> [PROBLEM]: Write the entries again exactly, with no line missing.

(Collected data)

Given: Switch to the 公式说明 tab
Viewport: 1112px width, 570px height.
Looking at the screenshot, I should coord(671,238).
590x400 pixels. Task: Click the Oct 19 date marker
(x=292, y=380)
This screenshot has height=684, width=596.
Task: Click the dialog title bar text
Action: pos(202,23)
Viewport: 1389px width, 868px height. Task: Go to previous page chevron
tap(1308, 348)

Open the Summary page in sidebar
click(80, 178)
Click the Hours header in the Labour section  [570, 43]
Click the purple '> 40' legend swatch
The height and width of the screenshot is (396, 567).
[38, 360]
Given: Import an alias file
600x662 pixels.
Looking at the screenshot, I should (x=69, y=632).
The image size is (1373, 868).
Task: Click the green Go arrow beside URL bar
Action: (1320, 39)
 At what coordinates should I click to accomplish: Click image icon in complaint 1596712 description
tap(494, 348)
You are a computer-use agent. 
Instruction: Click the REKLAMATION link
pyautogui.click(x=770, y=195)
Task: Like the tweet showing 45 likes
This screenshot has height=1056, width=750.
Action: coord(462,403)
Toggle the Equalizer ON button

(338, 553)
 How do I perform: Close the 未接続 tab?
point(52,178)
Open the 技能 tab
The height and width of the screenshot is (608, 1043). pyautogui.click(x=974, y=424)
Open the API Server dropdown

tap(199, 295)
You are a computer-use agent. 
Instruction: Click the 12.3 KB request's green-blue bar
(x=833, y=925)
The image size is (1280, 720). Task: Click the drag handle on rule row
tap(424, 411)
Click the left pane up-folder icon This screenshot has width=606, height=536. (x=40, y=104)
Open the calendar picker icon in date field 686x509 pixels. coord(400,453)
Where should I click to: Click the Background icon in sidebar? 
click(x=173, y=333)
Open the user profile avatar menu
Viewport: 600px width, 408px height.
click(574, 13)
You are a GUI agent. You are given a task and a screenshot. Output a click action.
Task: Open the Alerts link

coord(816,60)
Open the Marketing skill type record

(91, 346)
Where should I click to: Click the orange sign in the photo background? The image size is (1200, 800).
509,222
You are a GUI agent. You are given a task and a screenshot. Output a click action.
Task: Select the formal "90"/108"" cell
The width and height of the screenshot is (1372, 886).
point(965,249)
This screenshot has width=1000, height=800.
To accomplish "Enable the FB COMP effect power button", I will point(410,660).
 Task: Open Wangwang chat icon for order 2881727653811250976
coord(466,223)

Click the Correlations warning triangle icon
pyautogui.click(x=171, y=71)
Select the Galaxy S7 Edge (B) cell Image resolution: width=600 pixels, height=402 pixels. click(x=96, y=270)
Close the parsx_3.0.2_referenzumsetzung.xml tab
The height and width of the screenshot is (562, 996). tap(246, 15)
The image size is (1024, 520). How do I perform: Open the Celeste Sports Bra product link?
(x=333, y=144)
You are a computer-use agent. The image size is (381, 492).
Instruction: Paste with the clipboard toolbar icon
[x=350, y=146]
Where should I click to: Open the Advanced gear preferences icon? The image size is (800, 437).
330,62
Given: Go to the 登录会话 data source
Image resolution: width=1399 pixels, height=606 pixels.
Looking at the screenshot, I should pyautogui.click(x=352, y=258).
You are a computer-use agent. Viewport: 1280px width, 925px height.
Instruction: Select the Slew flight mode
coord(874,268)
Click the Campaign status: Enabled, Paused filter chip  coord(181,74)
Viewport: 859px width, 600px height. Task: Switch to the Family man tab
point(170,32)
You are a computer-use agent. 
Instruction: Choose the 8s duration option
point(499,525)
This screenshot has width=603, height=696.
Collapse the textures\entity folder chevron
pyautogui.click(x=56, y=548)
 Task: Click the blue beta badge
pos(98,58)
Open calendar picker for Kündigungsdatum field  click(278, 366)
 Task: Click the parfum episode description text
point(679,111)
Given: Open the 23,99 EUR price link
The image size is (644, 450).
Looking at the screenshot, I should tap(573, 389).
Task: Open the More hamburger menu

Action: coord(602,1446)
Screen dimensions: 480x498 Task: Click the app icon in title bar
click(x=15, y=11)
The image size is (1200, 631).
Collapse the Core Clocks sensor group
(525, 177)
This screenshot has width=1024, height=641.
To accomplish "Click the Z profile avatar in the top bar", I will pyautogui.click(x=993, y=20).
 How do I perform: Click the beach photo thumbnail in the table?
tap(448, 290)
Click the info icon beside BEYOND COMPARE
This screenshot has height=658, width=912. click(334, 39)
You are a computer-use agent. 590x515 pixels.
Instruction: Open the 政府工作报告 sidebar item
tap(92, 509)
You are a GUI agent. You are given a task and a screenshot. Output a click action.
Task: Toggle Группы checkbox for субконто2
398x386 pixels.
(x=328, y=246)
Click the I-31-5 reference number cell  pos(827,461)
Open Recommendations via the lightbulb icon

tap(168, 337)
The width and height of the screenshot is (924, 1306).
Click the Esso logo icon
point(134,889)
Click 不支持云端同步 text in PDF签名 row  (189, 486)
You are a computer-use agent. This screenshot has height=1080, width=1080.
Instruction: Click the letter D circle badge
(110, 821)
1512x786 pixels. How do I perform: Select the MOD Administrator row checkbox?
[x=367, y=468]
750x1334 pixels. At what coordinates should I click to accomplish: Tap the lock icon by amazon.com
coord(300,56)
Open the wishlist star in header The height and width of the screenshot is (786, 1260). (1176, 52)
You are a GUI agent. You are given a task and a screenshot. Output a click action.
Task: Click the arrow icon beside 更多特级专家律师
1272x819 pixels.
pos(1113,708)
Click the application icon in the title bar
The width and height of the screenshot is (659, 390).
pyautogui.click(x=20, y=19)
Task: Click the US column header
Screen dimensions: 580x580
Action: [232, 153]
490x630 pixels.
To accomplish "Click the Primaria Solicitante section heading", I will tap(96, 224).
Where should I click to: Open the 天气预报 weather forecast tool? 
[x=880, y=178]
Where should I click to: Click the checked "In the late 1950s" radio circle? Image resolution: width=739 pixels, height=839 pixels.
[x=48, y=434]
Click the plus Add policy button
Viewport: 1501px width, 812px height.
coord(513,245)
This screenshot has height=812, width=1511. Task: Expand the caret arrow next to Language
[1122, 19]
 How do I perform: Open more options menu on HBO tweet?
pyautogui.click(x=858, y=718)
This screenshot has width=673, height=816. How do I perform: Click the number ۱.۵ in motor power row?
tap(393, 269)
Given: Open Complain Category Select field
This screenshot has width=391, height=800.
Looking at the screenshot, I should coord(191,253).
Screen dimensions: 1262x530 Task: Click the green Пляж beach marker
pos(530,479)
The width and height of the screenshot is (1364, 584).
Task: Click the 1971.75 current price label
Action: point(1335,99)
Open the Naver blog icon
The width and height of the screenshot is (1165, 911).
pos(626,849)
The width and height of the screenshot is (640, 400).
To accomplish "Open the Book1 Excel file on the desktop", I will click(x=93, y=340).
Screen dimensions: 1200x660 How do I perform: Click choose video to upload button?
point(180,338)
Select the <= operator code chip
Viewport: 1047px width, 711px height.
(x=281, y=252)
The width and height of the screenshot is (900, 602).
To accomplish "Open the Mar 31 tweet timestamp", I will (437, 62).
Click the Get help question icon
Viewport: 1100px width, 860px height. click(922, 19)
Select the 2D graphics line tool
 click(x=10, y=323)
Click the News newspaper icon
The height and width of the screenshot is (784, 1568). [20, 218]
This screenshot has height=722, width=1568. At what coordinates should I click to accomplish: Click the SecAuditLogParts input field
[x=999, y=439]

> [SOLUTION FOR THIS EXERCISE]:
Given: Switch to the 公式说明 tab
Viewport: 1112px width, 570px height.
Looking at the screenshot, I should coord(671,238).
590x400 pixels. Task: Click the Oct 19 date marker
(x=292, y=380)
This screenshot has height=684, width=596.
Task: Click the dialog title bar text
Action: pos(202,23)
Viewport: 1389px width, 868px height. Task: Go to previous page chevron
tap(1308, 348)

Open the Summary page in sidebar
click(80, 178)
Click the Hours header in the Labour section  [570, 43]
Click the purple '> 40' legend swatch
The height and width of the screenshot is (396, 567).
[38, 360]
Given: Import an alias file
600x662 pixels.
Looking at the screenshot, I should (x=69, y=632).
The image size is (1373, 868).
Task: Click the green Go arrow beside URL bar
Action: (1320, 39)
 At what coordinates should I click to accomplish: Click image icon in complaint 1596712 description
tap(494, 348)
You are a computer-use agent. 
Instruction: Click the REKLAMATION link
pyautogui.click(x=770, y=195)
Task: Like the tweet showing 45 likes
This screenshot has height=1056, width=750.
Action: coord(462,403)
Toggle the Equalizer ON button

(338, 553)
 How do I perform: Close the 未接続 tab?
point(52,178)
Open the 技能 tab
The height and width of the screenshot is (608, 1043). pyautogui.click(x=974, y=424)
Open the API Server dropdown

tap(199, 295)
You are a computer-use agent. 
Instruction: Click the 12.3 KB request's green-blue bar
(x=833, y=925)
The image size is (1280, 720). Task: Click the drag handle on rule row
tap(424, 411)
Click the left pane up-folder icon This screenshot has width=606, height=536. (x=40, y=104)
Open the calendar picker icon in date field 686x509 pixels. coord(400,453)
Where should I click to: Click the Background icon in sidebar? 
click(x=173, y=333)
Open the user profile avatar menu
Viewport: 600px width, 408px height.
click(574, 13)
You are a GUI agent. You are given a task and a screenshot. Output a click action.
Task: Open the Alerts link

coord(816,60)
Open the Marketing skill type record

(91, 346)
Where should I click to: Click the orange sign in the photo background? The image size is (1200, 800).
509,222
You are a GUI agent. You are given a task and a screenshot. Output a click action.
Task: Select the formal "90"/108"" cell
The width and height of the screenshot is (1372, 886).
point(965,249)
This screenshot has width=1000, height=800.
To accomplish "Enable the FB COMP effect power button", I will point(410,660).
 Task: Open Wangwang chat icon for order 2881727653811250976
coord(466,223)

Click the Correlations warning triangle icon
pyautogui.click(x=171, y=71)
Select the Galaxy S7 Edge (B) cell Image resolution: width=600 pixels, height=402 pixels. click(x=96, y=270)
Close the parsx_3.0.2_referenzumsetzung.xml tab
The height and width of the screenshot is (562, 996). tap(246, 15)
The image size is (1024, 520). How do I perform: Open the Celeste Sports Bra product link?
(x=333, y=144)
You are a computer-use agent. The image size is (381, 492).
Instruction: Paste with the clipboard toolbar icon
[x=350, y=146]
Where should I click to: Open the Advanced gear preferences icon? The image size is (800, 437).
330,62
Given: Go to the 登录会话 data source
Image resolution: width=1399 pixels, height=606 pixels.
Looking at the screenshot, I should pyautogui.click(x=352, y=258).
You are a computer-use agent. Viewport: 1280px width, 925px height.
Instruction: Select the Slew flight mode
coord(874,268)
Click the Campaign status: Enabled, Paused filter chip  coord(181,74)
Viewport: 859px width, 600px height. Task: Switch to the Family man tab
point(170,32)
You are a computer-use agent. 
Instruction: Choose the 8s duration option
point(499,525)
This screenshot has width=603, height=696.
Collapse the textures\entity folder chevron
pyautogui.click(x=56, y=548)
 Task: Click the blue beta badge
pos(98,58)
Open calendar picker for Kündigungsdatum field  click(278, 366)
 Task: Click the parfum episode description text
point(679,111)
Given: Open the 23,99 EUR price link
The image size is (644, 450).
Looking at the screenshot, I should tap(573, 389).
Task: Open the More hamburger menu

Action: coord(602,1446)
Screen dimensions: 480x498 Task: Click the app icon in title bar
click(x=15, y=11)
The image size is (1200, 631).
Collapse the Core Clocks sensor group
(525, 177)
This screenshot has width=1024, height=641.
To accomplish "Click the Z profile avatar in the top bar", I will pyautogui.click(x=993, y=20).
 How do I perform: Click the beach photo thumbnail in the table?
tap(448, 290)
Click the info icon beside BEYOND COMPARE
This screenshot has height=658, width=912. click(334, 39)
You are a computer-use agent. 590x515 pixels.
Instruction: Open the 政府工作报告 sidebar item
tap(92, 509)
You are a GUI agent. You are given a task and a screenshot. Output a click action.
Task: Toggle Группы checkbox for субконто2
398x386 pixels.
(x=328, y=246)
Click the I-31-5 reference number cell  pos(827,461)
Open Recommendations via the lightbulb icon

tap(168, 337)
The width and height of the screenshot is (924, 1306).
Click the Esso logo icon
point(134,889)
Click 不支持云端同步 text in PDF签名 row  (189, 486)
You are a computer-use agent. This screenshot has height=1080, width=1080.
Instruction: Click the letter D circle badge
(110, 821)
1512x786 pixels. How do I perform: Select the MOD Administrator row checkbox?
[x=367, y=468]
750x1334 pixels. At what coordinates should I click to accomplish: Tap the lock icon by amazon.com
coord(300,56)
Open the wishlist star in header The height and width of the screenshot is (786, 1260). (1176, 52)
You are a GUI agent. You are given a task and a screenshot. Output a click action.
Task: Click the arrow icon beside 更多特级专家律师
1272x819 pixels.
pos(1113,708)
Click the application icon in the title bar
The width and height of the screenshot is (659, 390).
pyautogui.click(x=20, y=19)
Task: Click the US column header
Screen dimensions: 580x580
Action: [232, 153]
490x630 pixels.
To accomplish "Click the Primaria Solicitante section heading", I will tap(96, 224).
Where should I click to: Open the 天气预报 weather forecast tool? 
[x=880, y=178]
Where should I click to: Click the checked "In the late 1950s" radio circle? Image resolution: width=739 pixels, height=839 pixels.
[x=48, y=434]
Click the plus Add policy button
Viewport: 1501px width, 812px height.
coord(513,245)
This screenshot has height=812, width=1511. Task: Expand the caret arrow next to Language
[1122, 19]
 How do I perform: Open more options menu on HBO tweet?
pyautogui.click(x=858, y=718)
This screenshot has width=673, height=816. How do I perform: Click the number ۱.۵ in motor power row?
tap(393, 269)
Given: Open Complain Category Select field
This screenshot has width=391, height=800.
Looking at the screenshot, I should coord(191,253).
Screen dimensions: 1262x530 Task: Click the green Пляж beach marker
pos(530,479)
The width and height of the screenshot is (1364, 584).
Task: Click the 1971.75 current price label
Action: point(1335,99)
Open the Naver blog icon
The width and height of the screenshot is (1165, 911).
pos(626,849)
The width and height of the screenshot is (640, 400).
To accomplish "Open the Book1 Excel file on the desktop", I will click(x=93, y=340).
Screen dimensions: 1200x660 How do I perform: Click choose video to upload button?
point(180,338)
Select the <= operator code chip
Viewport: 1047px width, 711px height.
(x=281, y=252)
The width and height of the screenshot is (900, 602).
To accomplish "Open the Mar 31 tweet timestamp", I will (437, 62).
Click the Get help question icon
Viewport: 1100px width, 860px height. click(922, 19)
Select the 2D graphics line tool
 click(x=10, y=323)
Click the News newspaper icon
The height and width of the screenshot is (784, 1568). [20, 218]
This screenshot has height=722, width=1568. At what coordinates should I click to accomplish: Click the SecAuditLogParts input field
[x=999, y=439]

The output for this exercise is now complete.